*To be done:*
Swap "Instruction" for "Goal" everywhere in these lines and write them out again, with everything else kept the same.

(Text and element pointing records)
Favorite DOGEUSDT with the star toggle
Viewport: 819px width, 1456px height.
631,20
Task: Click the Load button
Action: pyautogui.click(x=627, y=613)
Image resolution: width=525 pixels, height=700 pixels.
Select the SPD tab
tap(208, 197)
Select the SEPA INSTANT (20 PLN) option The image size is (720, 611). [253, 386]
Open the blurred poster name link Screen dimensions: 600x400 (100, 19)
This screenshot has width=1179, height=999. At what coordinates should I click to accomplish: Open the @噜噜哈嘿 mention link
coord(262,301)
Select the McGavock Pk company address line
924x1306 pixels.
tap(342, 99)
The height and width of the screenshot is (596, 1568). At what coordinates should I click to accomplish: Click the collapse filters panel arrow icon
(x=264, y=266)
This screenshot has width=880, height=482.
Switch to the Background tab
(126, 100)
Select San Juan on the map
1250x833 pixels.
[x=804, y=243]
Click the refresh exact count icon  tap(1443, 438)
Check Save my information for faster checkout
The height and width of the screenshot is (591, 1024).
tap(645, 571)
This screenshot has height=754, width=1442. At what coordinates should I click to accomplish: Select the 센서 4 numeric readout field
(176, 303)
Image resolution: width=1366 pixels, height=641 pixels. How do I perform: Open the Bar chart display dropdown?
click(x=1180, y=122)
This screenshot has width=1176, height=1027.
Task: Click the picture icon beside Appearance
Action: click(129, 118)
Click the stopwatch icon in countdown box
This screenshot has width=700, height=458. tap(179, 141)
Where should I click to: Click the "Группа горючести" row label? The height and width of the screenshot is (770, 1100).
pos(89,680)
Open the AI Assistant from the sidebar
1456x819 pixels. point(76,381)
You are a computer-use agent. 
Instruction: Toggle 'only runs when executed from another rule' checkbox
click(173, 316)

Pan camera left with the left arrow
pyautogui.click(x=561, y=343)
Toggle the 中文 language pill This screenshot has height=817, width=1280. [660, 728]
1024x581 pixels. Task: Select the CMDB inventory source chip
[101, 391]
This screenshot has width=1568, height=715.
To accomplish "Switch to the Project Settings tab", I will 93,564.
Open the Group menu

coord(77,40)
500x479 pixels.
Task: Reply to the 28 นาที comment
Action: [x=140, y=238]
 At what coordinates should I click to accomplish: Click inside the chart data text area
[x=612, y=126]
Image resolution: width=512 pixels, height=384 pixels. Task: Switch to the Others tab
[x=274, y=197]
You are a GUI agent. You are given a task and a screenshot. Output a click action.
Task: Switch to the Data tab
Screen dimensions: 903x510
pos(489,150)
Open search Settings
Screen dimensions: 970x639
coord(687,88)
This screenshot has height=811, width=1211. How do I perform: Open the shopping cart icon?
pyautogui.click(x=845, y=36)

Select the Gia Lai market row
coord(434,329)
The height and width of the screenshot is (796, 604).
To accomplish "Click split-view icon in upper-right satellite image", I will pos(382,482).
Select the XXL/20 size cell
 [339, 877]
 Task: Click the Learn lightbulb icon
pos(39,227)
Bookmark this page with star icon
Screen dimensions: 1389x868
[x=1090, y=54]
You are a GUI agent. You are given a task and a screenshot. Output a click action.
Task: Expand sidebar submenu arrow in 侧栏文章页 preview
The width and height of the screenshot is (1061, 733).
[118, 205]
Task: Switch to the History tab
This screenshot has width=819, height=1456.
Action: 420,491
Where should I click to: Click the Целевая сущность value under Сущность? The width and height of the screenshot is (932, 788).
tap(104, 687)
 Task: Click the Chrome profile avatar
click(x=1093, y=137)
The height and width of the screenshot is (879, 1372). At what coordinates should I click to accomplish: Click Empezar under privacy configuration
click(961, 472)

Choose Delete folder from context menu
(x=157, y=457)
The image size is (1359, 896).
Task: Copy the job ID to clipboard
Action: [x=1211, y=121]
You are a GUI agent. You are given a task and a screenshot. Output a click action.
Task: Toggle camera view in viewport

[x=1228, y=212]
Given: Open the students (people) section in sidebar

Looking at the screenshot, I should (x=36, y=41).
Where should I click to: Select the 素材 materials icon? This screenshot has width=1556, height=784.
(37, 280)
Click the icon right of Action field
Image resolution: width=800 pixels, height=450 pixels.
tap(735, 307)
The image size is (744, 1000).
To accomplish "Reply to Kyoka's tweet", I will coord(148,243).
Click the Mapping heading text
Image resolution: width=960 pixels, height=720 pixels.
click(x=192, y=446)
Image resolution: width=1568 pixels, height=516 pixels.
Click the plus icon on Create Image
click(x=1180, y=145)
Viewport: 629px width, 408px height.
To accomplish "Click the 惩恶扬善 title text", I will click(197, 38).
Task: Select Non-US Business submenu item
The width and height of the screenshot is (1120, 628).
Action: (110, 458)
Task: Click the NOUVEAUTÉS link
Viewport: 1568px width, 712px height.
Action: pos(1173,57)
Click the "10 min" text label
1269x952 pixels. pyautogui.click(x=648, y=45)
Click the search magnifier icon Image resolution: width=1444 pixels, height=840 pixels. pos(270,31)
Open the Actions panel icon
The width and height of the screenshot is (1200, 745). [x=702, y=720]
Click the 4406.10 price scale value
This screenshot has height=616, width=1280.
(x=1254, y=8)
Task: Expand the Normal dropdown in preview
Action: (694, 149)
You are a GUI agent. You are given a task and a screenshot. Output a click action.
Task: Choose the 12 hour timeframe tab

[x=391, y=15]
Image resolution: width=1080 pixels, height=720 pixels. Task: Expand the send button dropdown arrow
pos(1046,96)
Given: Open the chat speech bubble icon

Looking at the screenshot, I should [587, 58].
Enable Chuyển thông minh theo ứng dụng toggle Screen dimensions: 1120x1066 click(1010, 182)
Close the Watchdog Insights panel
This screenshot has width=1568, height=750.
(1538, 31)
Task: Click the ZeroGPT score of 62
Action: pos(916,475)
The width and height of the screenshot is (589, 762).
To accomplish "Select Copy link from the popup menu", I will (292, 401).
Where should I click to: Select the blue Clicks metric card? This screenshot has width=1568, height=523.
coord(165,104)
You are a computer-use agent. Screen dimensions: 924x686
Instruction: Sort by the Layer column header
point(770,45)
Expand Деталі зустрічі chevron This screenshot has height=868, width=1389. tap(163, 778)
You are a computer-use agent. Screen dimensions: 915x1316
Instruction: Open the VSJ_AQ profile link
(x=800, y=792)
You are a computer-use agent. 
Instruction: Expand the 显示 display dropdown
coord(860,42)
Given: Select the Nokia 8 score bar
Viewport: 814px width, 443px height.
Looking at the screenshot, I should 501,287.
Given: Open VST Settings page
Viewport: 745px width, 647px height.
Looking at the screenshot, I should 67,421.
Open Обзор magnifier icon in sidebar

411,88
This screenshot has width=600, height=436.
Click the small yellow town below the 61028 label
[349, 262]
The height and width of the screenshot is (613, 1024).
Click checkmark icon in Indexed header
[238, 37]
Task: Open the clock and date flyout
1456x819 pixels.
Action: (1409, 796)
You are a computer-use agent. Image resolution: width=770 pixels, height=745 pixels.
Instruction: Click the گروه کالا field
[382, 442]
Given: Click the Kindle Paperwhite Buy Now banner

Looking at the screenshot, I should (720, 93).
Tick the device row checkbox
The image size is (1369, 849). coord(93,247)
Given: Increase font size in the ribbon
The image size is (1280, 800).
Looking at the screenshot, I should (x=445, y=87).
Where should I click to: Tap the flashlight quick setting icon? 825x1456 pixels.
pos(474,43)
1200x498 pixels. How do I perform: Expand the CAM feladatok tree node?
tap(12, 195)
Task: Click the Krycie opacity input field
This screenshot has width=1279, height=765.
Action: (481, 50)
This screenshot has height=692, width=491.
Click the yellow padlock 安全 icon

*Task output:*
Favorite DOGEUSDT with the star toggle
Viewport: 819px width, 1456px height.
631,20
Task: Click the Load button
Action: pyautogui.click(x=627, y=613)
Image resolution: width=525 pixels, height=700 pixels.
Select the SPD tab
tap(208, 197)
Select the SEPA INSTANT (20 PLN) option The image size is (720, 611). [253, 386]
Open the blurred poster name link Screen dimensions: 600x400 (100, 19)
This screenshot has width=1179, height=999. At what coordinates should I click to accomplish: Open the @噜噜哈嘿 mention link
coord(262,301)
Select the McGavock Pk company address line
924x1306 pixels.
tap(342, 99)
The height and width of the screenshot is (596, 1568). At what coordinates should I click to accomplish: Click the collapse filters panel arrow icon
(x=264, y=266)
This screenshot has width=880, height=482.
Switch to the Background tab
(126, 100)
Select San Juan on the map
1250x833 pixels.
[x=804, y=243]
Click the refresh exact count icon  tap(1443, 438)
Check Save my information for faster checkout
The height and width of the screenshot is (591, 1024).
tap(645, 571)
This screenshot has height=754, width=1442. At what coordinates should I click to accomplish: Select the 센서 4 numeric readout field
(176, 303)
Image resolution: width=1366 pixels, height=641 pixels. How do I perform: Open the Bar chart display dropdown?
click(x=1180, y=122)
This screenshot has width=1176, height=1027.
Task: Click the picture icon beside Appearance
Action: click(129, 118)
Click the stopwatch icon in countdown box
This screenshot has width=700, height=458. tap(179, 141)
Where should I click to: Click the "Группа горючести" row label? The height and width of the screenshot is (770, 1100).
pos(89,680)
Open the AI Assistant from the sidebar
1456x819 pixels. point(76,381)
You are a computer-use agent. 
Goal: Toggle 'only runs when executed from another rule' checkbox
click(173, 316)

Pan camera left with the left arrow
pyautogui.click(x=561, y=343)
Toggle the 中文 language pill This screenshot has height=817, width=1280. [660, 728]
1024x581 pixels. Task: Select the CMDB inventory source chip
[101, 391]
This screenshot has width=1568, height=715.
To accomplish "Switch to the Project Settings tab", I will 93,564.
Open the Group menu

coord(77,40)
500x479 pixels.
Task: Reply to the 28 นาที comment
Action: [x=140, y=238]
 At what coordinates should I click to accomplish: Click inside the chart data text area
[x=612, y=126]
Image resolution: width=512 pixels, height=384 pixels. Task: Switch to the Others tab
[x=274, y=197]
You are a GUI agent. You are given a task and a screenshot. Output a click action.
Task: Switch to the Data tab
Screen dimensions: 903x510
pos(489,150)
Open search Settings
Screen dimensions: 970x639
coord(687,88)
This screenshot has height=811, width=1211. How do I perform: Open the shopping cart icon?
pyautogui.click(x=845, y=36)

Select the Gia Lai market row
coord(434,329)
The height and width of the screenshot is (796, 604).
To accomplish "Click split-view icon in upper-right satellite image", I will pos(382,482).
Select the XXL/20 size cell
 [339, 877]
 Task: Click the Learn lightbulb icon
pos(39,227)
Bookmark this page with star icon
Screen dimensions: 1389x868
[x=1090, y=54]
You are a GUI agent. You are given a task and a screenshot. Output a click action.
Task: Expand sidebar submenu arrow in 侧栏文章页 preview
The width and height of the screenshot is (1061, 733).
[118, 205]
Task: Switch to the History tab
This screenshot has width=819, height=1456.
Action: 420,491
Where should I click to: Click the Целевая сущность value under Сущность? The width and height of the screenshot is (932, 788).
tap(104, 687)
 Task: Click the Chrome profile avatar
click(x=1093, y=137)
The height and width of the screenshot is (879, 1372). At what coordinates should I click to accomplish: Click Empezar under privacy configuration
click(961, 472)

Choose Delete folder from context menu
(x=157, y=457)
The image size is (1359, 896).
Task: Copy the job ID to clipboard
Action: [x=1211, y=121]
You are a GUI agent. You are given a task and a screenshot. Output a click action.
Task: Toggle camera view in viewport

[x=1228, y=212]
Given: Open the students (people) section in sidebar

Looking at the screenshot, I should (x=36, y=41).
Where should I click to: Select the 素材 materials icon? This screenshot has width=1556, height=784.
(37, 280)
Click the icon right of Action field
Image resolution: width=800 pixels, height=450 pixels.
tap(735, 307)
The image size is (744, 1000).
To accomplish "Reply to Kyoka's tweet", I will coord(148,243).
Click the Mapping heading text
Image resolution: width=960 pixels, height=720 pixels.
click(x=192, y=446)
Image resolution: width=1568 pixels, height=516 pixels.
Click the plus icon on Create Image
click(x=1180, y=145)
Viewport: 629px width, 408px height.
To accomplish "Click the 惩恶扬善 title text", I will click(197, 38).
Task: Select Non-US Business submenu item
The width and height of the screenshot is (1120, 628).
Action: (110, 458)
Task: Click the NOUVEAUTÉS link
Viewport: 1568px width, 712px height.
Action: pos(1173,57)
Click the "10 min" text label
1269x952 pixels. pyautogui.click(x=648, y=45)
Click the search magnifier icon Image resolution: width=1444 pixels, height=840 pixels. pos(270,31)
Open the Actions panel icon
The width and height of the screenshot is (1200, 745). [x=702, y=720]
Click the 4406.10 price scale value
This screenshot has height=616, width=1280.
(x=1254, y=8)
Task: Expand the Normal dropdown in preview
Action: (694, 149)
You are a GUI agent. You are given a task and a screenshot. Output a click action.
Task: Choose the 12 hour timeframe tab

[x=391, y=15]
Image resolution: width=1080 pixels, height=720 pixels. Task: Expand the send button dropdown arrow
pos(1046,96)
Given: Open the chat speech bubble icon

Looking at the screenshot, I should [587, 58].
Enable Chuyển thông minh theo ứng dụng toggle Screen dimensions: 1120x1066 click(1010, 182)
Close the Watchdog Insights panel
This screenshot has width=1568, height=750.
(1538, 31)
Task: Click the ZeroGPT score of 62
Action: pos(916,475)
The width and height of the screenshot is (589, 762).
To accomplish "Select Copy link from the popup menu", I will (292, 401).
Where should I click to: Select the blue Clicks metric card? This screenshot has width=1568, height=523.
coord(165,104)
You are a computer-use agent. Screen dimensions: 924x686
Goal: Sort by the Layer column header
point(770,45)
Expand Деталі зустрічі chevron This screenshot has height=868, width=1389. tap(163, 778)
You are a computer-use agent. Screen dimensions: 915x1316
Goal: Open the VSJ_AQ profile link
(x=800, y=792)
You are a computer-use agent. 
Goal: Expand the 显示 display dropdown
coord(860,42)
Given: Select the Nokia 8 score bar
Viewport: 814px width, 443px height.
Looking at the screenshot, I should 501,287.
Given: Open VST Settings page
Viewport: 745px width, 647px height.
Looking at the screenshot, I should 67,421.
Open Обзор magnifier icon in sidebar

411,88
This screenshot has width=600, height=436.
Click the small yellow town below the 61028 label
[349, 262]
The height and width of the screenshot is (613, 1024).
Click checkmark icon in Indexed header
[238, 37]
Task: Open the clock and date flyout
1456x819 pixels.
Action: (1409, 796)
You are a computer-use agent. Image resolution: width=770 pixels, height=745 pixels.
Goal: Click the گروه کالا field
[382, 442]
Given: Click the Kindle Paperwhite Buy Now banner

Looking at the screenshot, I should (720, 93).
Tick the device row checkbox
The image size is (1369, 849). coord(93,247)
Given: Increase font size in the ribbon
The image size is (1280, 800).
Looking at the screenshot, I should (x=445, y=87).
Where should I click to: Tap the flashlight quick setting icon? 825x1456 pixels.
pos(474,43)
1200x498 pixels. How do I perform: Expand the CAM feladatok tree node?
tap(12, 195)
Task: Click the Krycie opacity input field
This screenshot has width=1279, height=765.
Action: (481, 50)
This screenshot has height=692, width=491.
Click the yellow padlock 安全 icon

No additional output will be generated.